There is already a thread on this problem. If there is a thread on a particular problem, please, use it to post your question and do not create a new one. (see http://online-judge.uva.es/board/viewtopic.php?t=6213 and http://online-judge.uva.es/board/viewtopic.php?t=6233)
forum 'Volume CVI' description wrote:All about problems in Volume CVI. If there is a thread about your problem, please use it. If not, create one with its number in the subject.
How to DP? Could you tell it more detailedly? I've solved 10664, but keep getting TLE on 10690. Let me describe my algorithm:
And I used an optimizing: in the second loop, the count number c is never greater than the count of x in the problem description (Or the count of y, use the lower one).
Can you give me more idea to optimize my algorithm? Or my algorithm is totally wrong?

• [Set tasks]:
1. List every sentence in the forum excerpt that ends with a question mark.
2. Please retype the forum excerpt starting at "forum 'Volume CVI'" and ending at "in the subject.".
3. Shorten the paragraph of the forum excerpt that begins "And I used an optimizing" while keeping its main facts.
The lines after the forum excerpt play no part in this work.

• [Information shown]:

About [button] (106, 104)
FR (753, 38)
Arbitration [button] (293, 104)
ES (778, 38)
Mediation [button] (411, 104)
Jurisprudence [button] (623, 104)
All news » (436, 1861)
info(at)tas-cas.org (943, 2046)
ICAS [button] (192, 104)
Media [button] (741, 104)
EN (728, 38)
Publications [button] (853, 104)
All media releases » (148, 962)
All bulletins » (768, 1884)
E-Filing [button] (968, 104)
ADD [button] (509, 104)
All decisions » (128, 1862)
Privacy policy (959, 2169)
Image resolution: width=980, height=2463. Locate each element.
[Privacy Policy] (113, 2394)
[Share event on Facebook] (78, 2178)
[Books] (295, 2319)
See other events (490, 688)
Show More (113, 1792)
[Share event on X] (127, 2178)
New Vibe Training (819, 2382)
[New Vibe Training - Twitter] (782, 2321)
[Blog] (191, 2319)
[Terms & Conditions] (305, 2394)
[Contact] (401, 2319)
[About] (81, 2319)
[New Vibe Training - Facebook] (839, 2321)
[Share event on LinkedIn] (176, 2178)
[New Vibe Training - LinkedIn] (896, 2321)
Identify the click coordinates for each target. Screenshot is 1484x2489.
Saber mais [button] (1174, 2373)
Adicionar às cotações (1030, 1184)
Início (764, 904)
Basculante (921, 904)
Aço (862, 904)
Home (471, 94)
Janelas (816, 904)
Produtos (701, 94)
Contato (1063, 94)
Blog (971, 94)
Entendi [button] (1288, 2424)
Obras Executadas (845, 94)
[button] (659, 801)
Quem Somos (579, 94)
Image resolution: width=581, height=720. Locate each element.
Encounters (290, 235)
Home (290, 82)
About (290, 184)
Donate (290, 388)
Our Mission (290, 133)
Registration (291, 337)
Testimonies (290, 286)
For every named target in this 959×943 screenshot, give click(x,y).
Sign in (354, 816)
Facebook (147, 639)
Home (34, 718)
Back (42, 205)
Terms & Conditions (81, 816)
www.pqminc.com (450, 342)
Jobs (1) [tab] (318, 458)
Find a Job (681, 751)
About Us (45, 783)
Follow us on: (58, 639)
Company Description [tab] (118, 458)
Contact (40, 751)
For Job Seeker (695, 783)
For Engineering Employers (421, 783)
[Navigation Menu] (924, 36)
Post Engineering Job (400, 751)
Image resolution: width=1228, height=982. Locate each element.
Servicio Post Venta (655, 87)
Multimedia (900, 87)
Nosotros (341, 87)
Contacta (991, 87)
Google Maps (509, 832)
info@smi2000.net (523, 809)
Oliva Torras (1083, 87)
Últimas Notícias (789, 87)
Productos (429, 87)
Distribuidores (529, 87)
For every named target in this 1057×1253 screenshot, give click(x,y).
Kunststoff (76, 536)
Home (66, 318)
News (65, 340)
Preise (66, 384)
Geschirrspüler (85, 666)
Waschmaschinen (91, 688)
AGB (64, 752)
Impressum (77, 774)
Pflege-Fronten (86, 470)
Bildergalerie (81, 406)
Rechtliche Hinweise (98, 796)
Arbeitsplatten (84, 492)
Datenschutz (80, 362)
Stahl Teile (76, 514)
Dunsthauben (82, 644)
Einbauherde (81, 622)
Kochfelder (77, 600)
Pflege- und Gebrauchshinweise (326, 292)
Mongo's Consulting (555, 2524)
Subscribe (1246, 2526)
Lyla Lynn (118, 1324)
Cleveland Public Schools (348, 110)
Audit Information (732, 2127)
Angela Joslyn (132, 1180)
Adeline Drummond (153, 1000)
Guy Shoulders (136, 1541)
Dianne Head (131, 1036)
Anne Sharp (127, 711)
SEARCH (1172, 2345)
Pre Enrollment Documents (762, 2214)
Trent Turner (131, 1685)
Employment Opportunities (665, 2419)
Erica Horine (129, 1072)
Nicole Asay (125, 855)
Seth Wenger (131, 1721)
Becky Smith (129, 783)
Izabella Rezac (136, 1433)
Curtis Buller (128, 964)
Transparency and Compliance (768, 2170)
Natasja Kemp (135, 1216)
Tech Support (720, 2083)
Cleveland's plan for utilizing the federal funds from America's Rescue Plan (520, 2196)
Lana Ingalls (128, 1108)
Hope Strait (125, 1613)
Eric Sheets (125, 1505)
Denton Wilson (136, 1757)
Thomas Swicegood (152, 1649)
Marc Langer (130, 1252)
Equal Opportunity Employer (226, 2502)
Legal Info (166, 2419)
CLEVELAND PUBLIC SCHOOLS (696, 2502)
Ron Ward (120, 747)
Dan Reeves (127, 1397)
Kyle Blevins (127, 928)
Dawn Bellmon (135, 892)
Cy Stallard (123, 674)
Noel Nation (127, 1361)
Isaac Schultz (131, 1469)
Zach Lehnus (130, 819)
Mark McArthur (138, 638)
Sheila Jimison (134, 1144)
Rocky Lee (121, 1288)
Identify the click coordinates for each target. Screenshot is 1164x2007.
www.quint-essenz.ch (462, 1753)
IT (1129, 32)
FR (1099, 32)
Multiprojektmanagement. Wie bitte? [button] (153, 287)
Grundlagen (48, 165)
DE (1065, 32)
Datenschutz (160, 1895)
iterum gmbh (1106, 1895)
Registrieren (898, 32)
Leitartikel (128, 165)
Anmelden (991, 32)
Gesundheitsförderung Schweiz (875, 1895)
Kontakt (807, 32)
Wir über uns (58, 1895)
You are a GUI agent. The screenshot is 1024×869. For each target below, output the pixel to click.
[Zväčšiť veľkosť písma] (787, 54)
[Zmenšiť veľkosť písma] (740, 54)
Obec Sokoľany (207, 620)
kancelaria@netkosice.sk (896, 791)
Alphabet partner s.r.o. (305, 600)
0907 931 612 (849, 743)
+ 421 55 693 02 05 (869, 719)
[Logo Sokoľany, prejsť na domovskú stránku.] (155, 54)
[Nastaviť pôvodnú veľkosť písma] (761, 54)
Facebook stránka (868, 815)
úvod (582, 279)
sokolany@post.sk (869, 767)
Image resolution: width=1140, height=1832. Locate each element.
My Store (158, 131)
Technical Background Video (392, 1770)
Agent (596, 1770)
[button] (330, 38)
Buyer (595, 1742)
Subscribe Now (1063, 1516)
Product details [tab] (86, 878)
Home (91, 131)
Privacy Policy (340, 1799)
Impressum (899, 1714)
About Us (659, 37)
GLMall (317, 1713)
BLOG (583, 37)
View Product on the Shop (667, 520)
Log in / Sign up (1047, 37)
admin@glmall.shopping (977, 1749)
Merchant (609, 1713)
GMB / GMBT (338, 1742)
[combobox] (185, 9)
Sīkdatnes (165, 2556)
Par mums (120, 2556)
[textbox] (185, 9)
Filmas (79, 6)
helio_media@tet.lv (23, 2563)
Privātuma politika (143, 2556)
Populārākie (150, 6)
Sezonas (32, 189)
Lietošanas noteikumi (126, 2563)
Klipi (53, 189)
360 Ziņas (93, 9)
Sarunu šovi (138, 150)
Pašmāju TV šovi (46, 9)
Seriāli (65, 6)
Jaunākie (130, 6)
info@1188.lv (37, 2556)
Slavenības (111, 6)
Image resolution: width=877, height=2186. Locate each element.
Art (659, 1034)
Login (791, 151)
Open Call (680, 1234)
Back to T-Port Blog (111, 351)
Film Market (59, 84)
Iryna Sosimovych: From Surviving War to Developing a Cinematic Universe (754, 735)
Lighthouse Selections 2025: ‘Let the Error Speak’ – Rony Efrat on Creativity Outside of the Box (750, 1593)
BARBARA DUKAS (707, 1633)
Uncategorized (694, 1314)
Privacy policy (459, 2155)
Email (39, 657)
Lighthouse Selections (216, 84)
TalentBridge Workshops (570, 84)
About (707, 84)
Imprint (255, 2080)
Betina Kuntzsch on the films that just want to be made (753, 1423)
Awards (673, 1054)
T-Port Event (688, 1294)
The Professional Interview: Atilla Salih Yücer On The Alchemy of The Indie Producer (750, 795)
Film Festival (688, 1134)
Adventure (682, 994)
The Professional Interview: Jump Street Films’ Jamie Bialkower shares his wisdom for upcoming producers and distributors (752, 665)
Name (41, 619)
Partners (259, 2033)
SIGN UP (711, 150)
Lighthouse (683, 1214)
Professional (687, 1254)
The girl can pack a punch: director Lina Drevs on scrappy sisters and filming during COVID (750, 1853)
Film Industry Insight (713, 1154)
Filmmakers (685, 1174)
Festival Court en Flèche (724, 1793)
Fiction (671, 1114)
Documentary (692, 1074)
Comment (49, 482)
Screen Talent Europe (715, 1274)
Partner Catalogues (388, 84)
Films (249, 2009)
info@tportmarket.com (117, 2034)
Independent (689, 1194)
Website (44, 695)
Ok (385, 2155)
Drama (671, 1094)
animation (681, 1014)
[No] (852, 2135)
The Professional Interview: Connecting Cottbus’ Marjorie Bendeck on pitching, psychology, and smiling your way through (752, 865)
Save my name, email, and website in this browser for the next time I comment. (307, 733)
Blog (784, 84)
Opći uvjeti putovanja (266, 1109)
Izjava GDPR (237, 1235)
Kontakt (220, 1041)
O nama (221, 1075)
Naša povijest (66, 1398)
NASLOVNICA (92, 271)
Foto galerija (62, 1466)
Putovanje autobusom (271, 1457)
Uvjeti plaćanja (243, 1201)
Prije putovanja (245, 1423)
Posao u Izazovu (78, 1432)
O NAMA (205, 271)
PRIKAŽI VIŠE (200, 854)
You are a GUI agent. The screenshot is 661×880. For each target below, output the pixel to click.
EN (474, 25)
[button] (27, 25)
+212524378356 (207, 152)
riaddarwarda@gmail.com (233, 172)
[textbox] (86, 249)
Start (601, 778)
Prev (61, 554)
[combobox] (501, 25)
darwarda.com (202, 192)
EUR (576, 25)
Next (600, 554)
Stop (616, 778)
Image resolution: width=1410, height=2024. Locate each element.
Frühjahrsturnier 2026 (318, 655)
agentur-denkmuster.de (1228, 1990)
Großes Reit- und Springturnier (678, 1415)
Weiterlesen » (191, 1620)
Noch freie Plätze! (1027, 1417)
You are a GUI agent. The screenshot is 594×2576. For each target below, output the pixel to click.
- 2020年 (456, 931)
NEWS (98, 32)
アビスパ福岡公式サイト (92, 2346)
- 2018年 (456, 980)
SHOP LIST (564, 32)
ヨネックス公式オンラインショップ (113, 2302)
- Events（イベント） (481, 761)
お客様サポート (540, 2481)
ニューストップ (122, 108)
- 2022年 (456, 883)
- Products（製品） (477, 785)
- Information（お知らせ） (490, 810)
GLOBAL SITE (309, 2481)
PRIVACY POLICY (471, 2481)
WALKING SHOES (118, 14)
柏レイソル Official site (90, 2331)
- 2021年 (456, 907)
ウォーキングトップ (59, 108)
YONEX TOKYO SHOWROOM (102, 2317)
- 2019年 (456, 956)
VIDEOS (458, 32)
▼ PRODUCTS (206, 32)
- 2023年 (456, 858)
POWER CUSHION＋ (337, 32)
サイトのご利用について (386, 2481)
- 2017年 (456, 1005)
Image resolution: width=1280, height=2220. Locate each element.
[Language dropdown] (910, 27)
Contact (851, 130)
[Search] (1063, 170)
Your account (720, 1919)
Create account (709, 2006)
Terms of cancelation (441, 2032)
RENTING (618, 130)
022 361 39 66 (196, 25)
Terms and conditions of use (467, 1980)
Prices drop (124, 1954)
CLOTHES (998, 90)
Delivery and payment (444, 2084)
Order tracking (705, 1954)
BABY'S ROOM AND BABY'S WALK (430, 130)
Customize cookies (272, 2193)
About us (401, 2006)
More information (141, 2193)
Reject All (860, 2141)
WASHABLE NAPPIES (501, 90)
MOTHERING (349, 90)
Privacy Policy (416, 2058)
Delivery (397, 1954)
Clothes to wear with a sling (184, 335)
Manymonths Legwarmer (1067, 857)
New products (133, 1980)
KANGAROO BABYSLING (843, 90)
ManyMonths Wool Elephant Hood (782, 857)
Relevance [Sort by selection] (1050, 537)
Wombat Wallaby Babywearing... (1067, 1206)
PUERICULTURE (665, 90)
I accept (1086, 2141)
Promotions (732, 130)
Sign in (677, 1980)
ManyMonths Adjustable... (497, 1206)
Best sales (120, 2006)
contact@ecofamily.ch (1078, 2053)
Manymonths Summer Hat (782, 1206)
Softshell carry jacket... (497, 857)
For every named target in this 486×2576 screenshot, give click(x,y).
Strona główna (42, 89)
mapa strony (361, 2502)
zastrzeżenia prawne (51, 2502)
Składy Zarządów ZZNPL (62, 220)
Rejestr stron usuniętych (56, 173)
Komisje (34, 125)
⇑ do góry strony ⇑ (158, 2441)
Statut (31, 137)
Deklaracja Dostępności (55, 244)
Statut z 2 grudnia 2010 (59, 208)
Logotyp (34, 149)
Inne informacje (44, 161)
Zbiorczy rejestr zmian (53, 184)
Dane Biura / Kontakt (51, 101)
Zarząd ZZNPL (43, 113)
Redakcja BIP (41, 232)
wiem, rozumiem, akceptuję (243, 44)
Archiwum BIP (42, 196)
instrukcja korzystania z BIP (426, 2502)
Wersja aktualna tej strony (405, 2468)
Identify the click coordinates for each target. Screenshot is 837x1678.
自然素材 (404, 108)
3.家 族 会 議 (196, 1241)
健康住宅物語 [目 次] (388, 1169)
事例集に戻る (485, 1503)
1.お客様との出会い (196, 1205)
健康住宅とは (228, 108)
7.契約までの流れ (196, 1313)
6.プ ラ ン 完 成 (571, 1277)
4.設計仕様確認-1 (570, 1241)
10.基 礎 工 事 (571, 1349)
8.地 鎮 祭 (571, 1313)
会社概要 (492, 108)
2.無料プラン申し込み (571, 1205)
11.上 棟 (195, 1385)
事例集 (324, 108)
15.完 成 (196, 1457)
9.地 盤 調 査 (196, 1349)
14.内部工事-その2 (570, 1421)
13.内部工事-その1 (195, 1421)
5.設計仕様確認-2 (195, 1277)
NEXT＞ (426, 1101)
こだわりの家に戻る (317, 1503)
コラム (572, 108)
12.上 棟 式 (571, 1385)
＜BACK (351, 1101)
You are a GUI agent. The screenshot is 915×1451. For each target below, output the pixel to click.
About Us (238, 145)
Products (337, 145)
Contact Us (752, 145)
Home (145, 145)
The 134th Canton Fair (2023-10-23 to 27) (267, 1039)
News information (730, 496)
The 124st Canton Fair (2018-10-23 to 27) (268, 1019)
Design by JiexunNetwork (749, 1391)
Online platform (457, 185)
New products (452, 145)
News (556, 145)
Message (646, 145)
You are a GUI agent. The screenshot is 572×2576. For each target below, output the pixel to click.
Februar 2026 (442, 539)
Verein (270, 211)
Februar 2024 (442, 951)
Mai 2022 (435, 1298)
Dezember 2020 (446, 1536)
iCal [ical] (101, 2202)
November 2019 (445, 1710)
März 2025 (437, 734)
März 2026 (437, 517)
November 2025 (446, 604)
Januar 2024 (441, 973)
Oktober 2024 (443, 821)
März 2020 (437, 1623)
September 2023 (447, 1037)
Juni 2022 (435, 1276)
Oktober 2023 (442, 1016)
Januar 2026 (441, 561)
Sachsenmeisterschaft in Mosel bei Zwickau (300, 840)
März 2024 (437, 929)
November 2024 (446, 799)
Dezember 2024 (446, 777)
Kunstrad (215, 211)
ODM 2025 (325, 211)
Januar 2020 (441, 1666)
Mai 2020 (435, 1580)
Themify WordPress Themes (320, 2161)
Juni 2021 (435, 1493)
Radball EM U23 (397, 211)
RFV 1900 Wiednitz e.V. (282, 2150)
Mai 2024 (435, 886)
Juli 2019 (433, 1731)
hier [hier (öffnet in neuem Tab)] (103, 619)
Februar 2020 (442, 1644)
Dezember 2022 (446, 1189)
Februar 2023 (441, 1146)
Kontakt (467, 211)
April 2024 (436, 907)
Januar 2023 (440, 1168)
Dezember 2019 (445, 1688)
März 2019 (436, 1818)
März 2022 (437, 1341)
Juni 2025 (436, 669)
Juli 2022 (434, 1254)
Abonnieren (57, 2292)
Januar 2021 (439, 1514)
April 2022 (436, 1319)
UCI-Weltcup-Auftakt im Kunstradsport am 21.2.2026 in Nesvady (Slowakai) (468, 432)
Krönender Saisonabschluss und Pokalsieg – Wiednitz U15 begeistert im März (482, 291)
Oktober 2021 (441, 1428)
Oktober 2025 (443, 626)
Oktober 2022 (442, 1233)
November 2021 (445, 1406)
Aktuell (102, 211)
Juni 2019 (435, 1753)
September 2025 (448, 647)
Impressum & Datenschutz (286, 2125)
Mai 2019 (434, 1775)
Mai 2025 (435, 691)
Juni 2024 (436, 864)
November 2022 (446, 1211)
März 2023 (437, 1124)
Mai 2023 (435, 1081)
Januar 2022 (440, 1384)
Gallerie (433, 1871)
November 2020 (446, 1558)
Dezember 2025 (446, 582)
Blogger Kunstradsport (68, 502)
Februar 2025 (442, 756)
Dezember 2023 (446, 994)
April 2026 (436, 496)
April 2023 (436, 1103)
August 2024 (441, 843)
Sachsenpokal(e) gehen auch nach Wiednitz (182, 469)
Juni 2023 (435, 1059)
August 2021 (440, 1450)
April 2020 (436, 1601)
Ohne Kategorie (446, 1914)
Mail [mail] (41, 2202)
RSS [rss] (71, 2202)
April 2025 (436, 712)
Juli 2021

• [Final results]:
1.
How to DP?
Could you tell it more detailedly?
Can you give me more idea to optimize my algorithm?
Or my algorithm is totally wrong?

2.
forum 'Volume CVI' description wrote:All about problems in Volume CVI. If there is a thread about your problem, please use it. If not, create one with its number in the subject.

3. As an optimization, the count number c in the second loop never exceeds the lower of the counts of x and y from the problem description.